2 Time series analyses

2.1 Basic TSA

“order is essentially the arrival of redundancy in a system, a reduction of possibilities”

— Von Föerster (2003)

In this course we will not discuss the type of linear time series models known as Autoregressive Models (e.g. AR, ARMA, ARiMA, ARfiMA) summarised on this Wikipedia page on timeseries. There are many extensions to these linear models, check the CRAN Task View on Time Series Analysis to learn more (e.g. about package zoo and forecast). We will in fact be discussing a lot of methods in a book the Wiki page refers to for ‘Further references on non-linear time series analysis’: Nonlinear Time Series Analysis by Kantz & Schreiber. You do not need to buy the book, but it can be a helpful reference if you want to go beyond the formal level (= mathematics) used in this course. Some of the packages we use are based on the accompanying software to the book TiSEAN which is written in C and Fortran and can be called from the command line (Windows / Linux).

Three time series

We are going to analyse 3 different time series using different techniques. The goal is to describe the dynamics, temporal patterns (if any) and perhaps other interesting characteristics of these time series.

Importing data

Two ways:

A. By downloading:

  1. Follow the link, e.g. for series.xlsx.
  2. On the Github page, find a button marked Download (or Raw for text files).
  3. Download the file
  4. Load it into R using the code below
library(rio)
series <- rio::import("series.xlsx")

B. By importing from Github:

  1. Copy the url associated with the Download button on Github (right-click).
  2. The copied path should contain the word ‘raw’ somewhere in the url.
  3. Call rio::import(url)
library(rio)
series <- rio::import("https://github.com/complexity-methods/CSA-assignments/raw/master/assignment_data/BasicTSA_arma/series.xlsx")

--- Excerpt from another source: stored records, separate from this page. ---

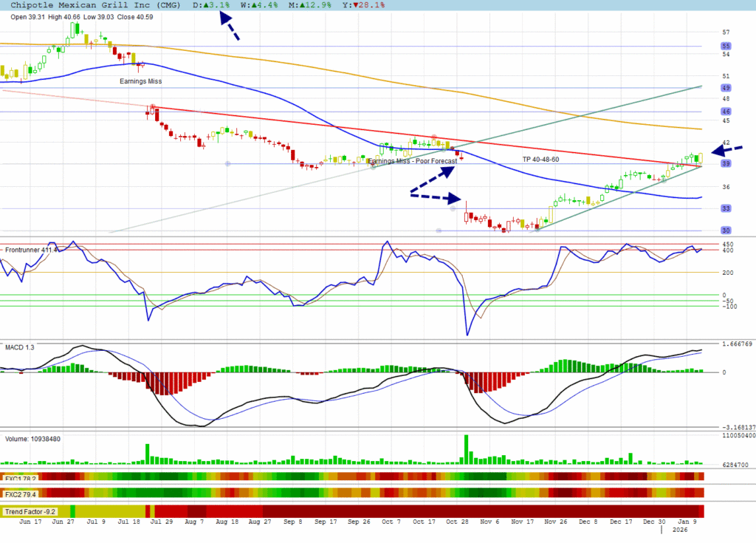Click the MACD 1.3 indicator label

coord(19,346)
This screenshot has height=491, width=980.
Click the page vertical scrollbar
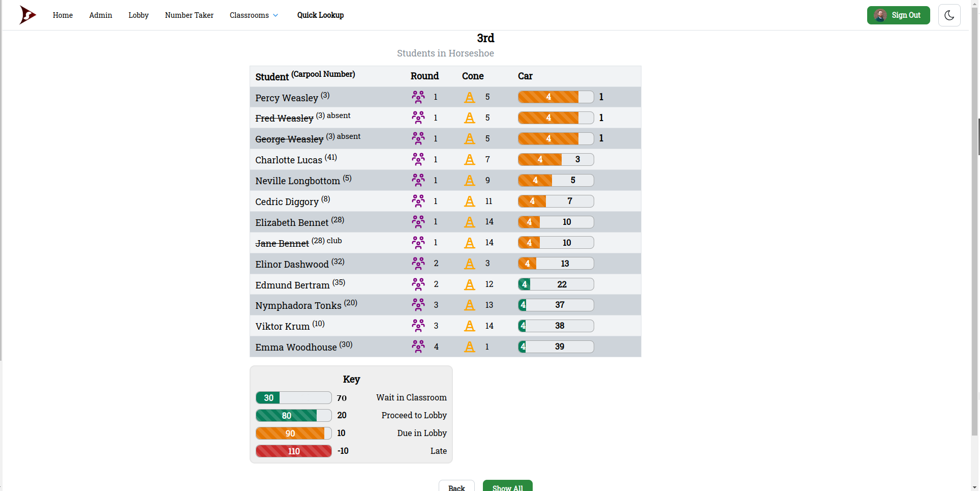pos(975,254)
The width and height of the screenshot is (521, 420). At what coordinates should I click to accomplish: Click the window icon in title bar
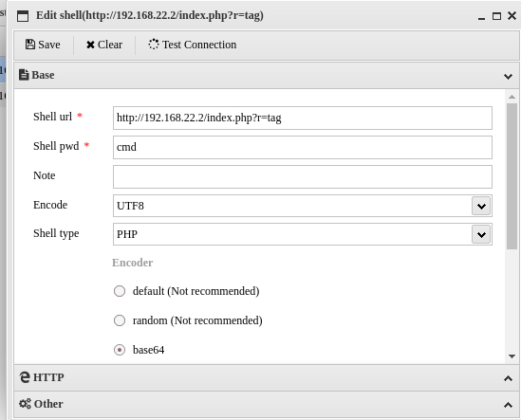(23, 15)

2.1.1 Level, Fluctuation, and Visualisation

series.xlsx contains three time series TS_1, TS_2 and TS_3 .

Questions

  • As a first step look at the mean and the standard deviation of the three series, rounded to 2 decimals (use mean(), sd(), round()).
    • Suppose these were time series from three different subjects in an experiment, what would you conclude based on the means and SD’s?
  • Let’s visualize these data. See the chapter on plotting time series for all the different options.
    • Does the visual representation of these series correspond to what you expected based on the statistical properties of these series?
    • We’ll examine whether there are different levels in the data using function ts_levels(). Look at the examples in the manual entry of this function to see how to plot the level data.

Answers

  • As a first step look at the mean and the standard deviation of the three series (summary(), sd()).
    • Suppose these were time series from three different subjects in an experiment, what would you conclude based on the means and SD’s?

library(casnet)

# TS1
round(mean(series$TS_1),2)
## [1] 0.51
round(sd(series$TS_1),2)
## [1] 0.35

# TS2
round(mean(series$TS_2),2)
## [1] 0.51
round(sd(series$TS_2),2)
## [1] 0.35

# TS3
round(mean(series$TS_3),2)
## [1] 0.51
round(sd(series$TS_3),2)
## [1] 0.35

# Similar means and SDs rounded to 2 decimal points

  • Let’s visualize these data. See the chapter on plotting time series for all the different options to do this.
    • Does the visual representation of these series correspond to what you expected based on the statistical properties of these series?
    • We’ll examine whether there are different levels in the data using function ts_levels(). Look at the examples in the manual entry of this function to see how to plot the level data.
    • Time series 2 could also be considered to oscillate around a relatively stable level. Try to modify the arguments of ts_levels() so it will return this level.
lvl1 <- ts_levels(series$TS_1)
plot(ts(lvl1$pred$y))
lines(lvl1$pred$p, col="red3", lwd=3)

lvl2 <- ts_levels(series$TS_2)
plot(ts(lvl2$pred$y))
lines(lvl2$pred$p, col="red3", lwd=3)

lvl3 <- ts_levels(series$TS_3)
plot(ts(lvl3$pred$y))
lines(lvl3$pred$p, col="red3", lwd=3)

### Time series 2
### You can set 'changeSensitivity' to a stricter value.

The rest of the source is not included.